***** Data for this task *****

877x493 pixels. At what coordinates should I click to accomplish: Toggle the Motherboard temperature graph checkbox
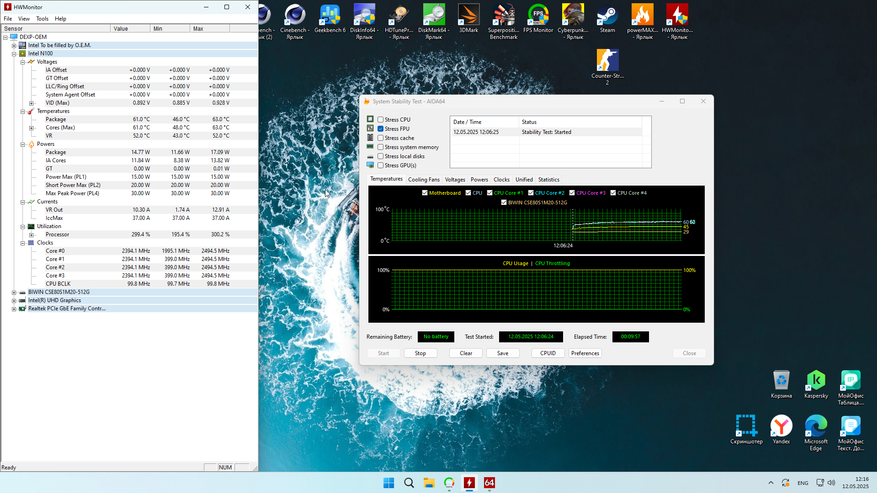click(x=425, y=192)
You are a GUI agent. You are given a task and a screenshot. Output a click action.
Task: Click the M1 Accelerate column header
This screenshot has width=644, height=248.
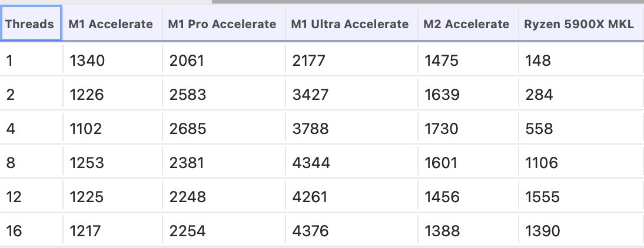pyautogui.click(x=112, y=24)
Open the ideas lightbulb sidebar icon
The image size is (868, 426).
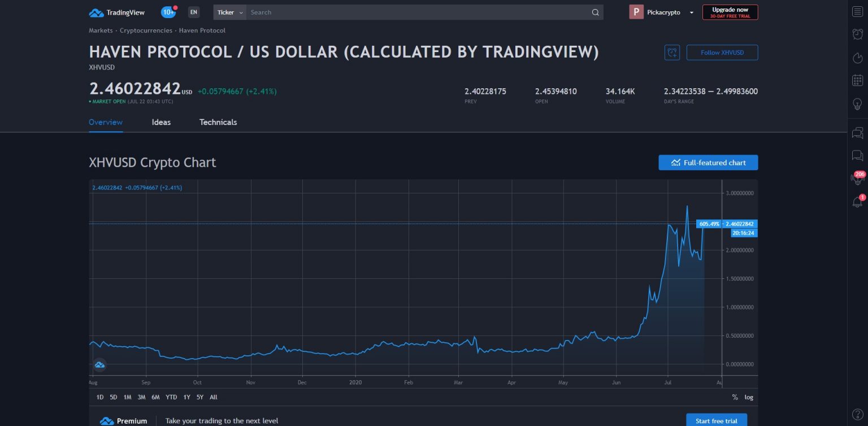[x=857, y=104]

*****

## Problem details
Write out the records above exactly. Pictures do not belong in the copy.

## Answer section
877x493 pixels. At what coordinates should I click to accomplish: Toggle the Motherboard temperature graph checkbox
click(x=425, y=192)
You are a GUI agent. You are given a task and a screenshot. Output a click action.
Task: Click the M1 Accelerate column header
This screenshot has width=644, height=248.
pyautogui.click(x=112, y=24)
Open the ideas lightbulb sidebar icon
The image size is (868, 426).
[x=857, y=104]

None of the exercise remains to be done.